During the Compact hearing, Chris Tweeten made the alarming statement that the State of Montana proposed the off reservation Tribal water rights that set minimum flows on rivers and streams in 11 counties. During low flows these senior Tribal water rights target irrigators using surface or ground water, by exempting most other existing uses such as non irrigation wells, businesses and municipalities. Farming and future development will be negatively impacted in an area that affects more than 350,000 people in western Montana because the over reaching off reservation water rights give authority to stop existing irrigation and new water rights.

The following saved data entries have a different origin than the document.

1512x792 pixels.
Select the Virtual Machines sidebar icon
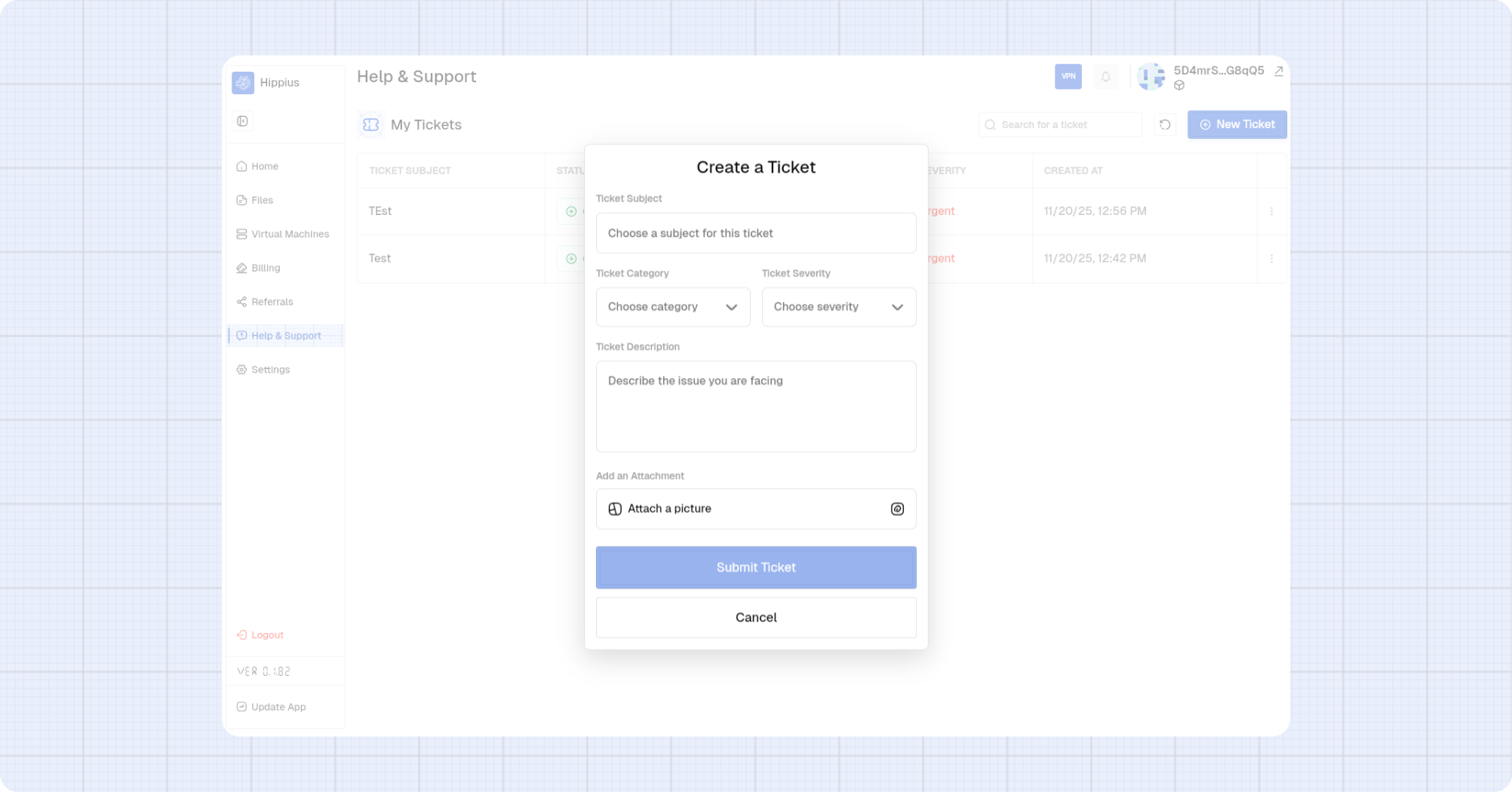(x=241, y=234)
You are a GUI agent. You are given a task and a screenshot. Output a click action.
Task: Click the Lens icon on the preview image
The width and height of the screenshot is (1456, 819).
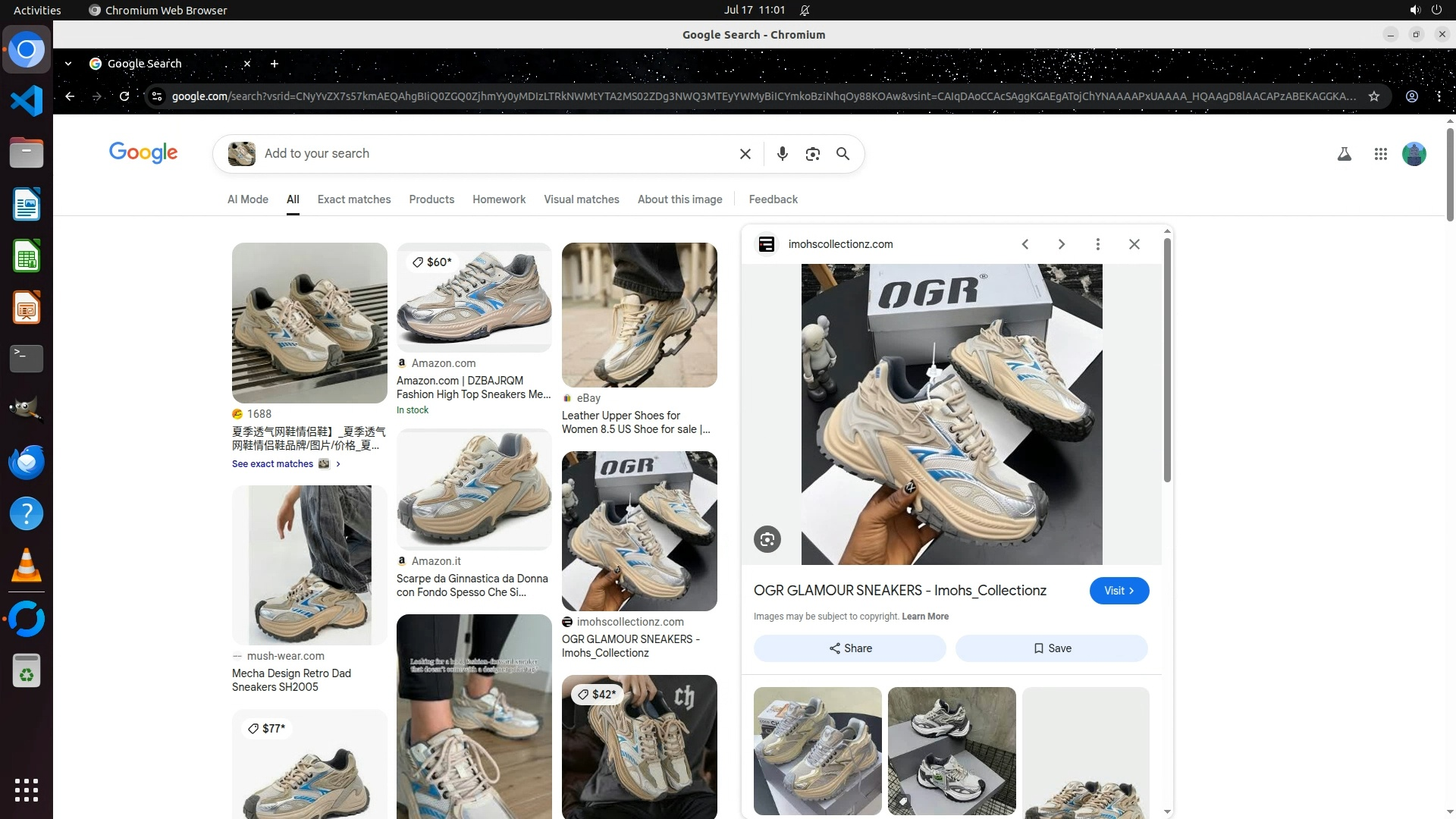pos(767,539)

Montana citizens who made the trip to Helena expect the State of Montana to protect their water rights as consistent with the State Constitution, not to negotiate them away. To add insult to injury, the abstracts for these tribal water rights in the Compact are made out to the Federal Government, in trust for CSKT. Either the Federal Government or the Tribe can stop irrigators from using water during a drought. The Federal Government has been a relatively quiet party to this 3 way negotiation, but it is now obvious that they are taking authority over water in Western Montana through this Compact in violation of the 10th Amendment of the US Constitution and Montana’s Constitution.
Measuring the actual flow of water in the rivers over a long period of time is likely the most accurate measure of water depletion resulting from water uses. The USGS (United States Geological Survey) has been measuring river flows for over 100 years. An analysis of the flow and volume of the Clark ForkRiver in western Montana close to where it flows into Idaho shows that more water is flowing now than in 1911. The average flow of the Clark ForkRiver has been 20,000 cubic feet per second (8,976,000 gallons per minute) since 1911. To compute the human impact the average volume of the first 45 years (13.901 million acre feet) was compared to the next 45 year period (14.676 million acre feet). During the last 45 years there is 775,000 acre feet more water flowing in the Clark ForkRiver into Idaho. Building Hungry Horse Dam in 1955 has eliminated the traditional low flows and increased flow. The human impact is so insignificant that it is not measurable.
Time is critical. Contact your state legislators and ask them to vote against the Compact bill, HB 629, carried by Democrat Representative Kathleen Williams from Bozeman. My bill, SB 265, extends the Compact Commission and provides more time to develop a fair and equitable Compact if HB 629 fails. This issue should not be partisan since water is important to all of us.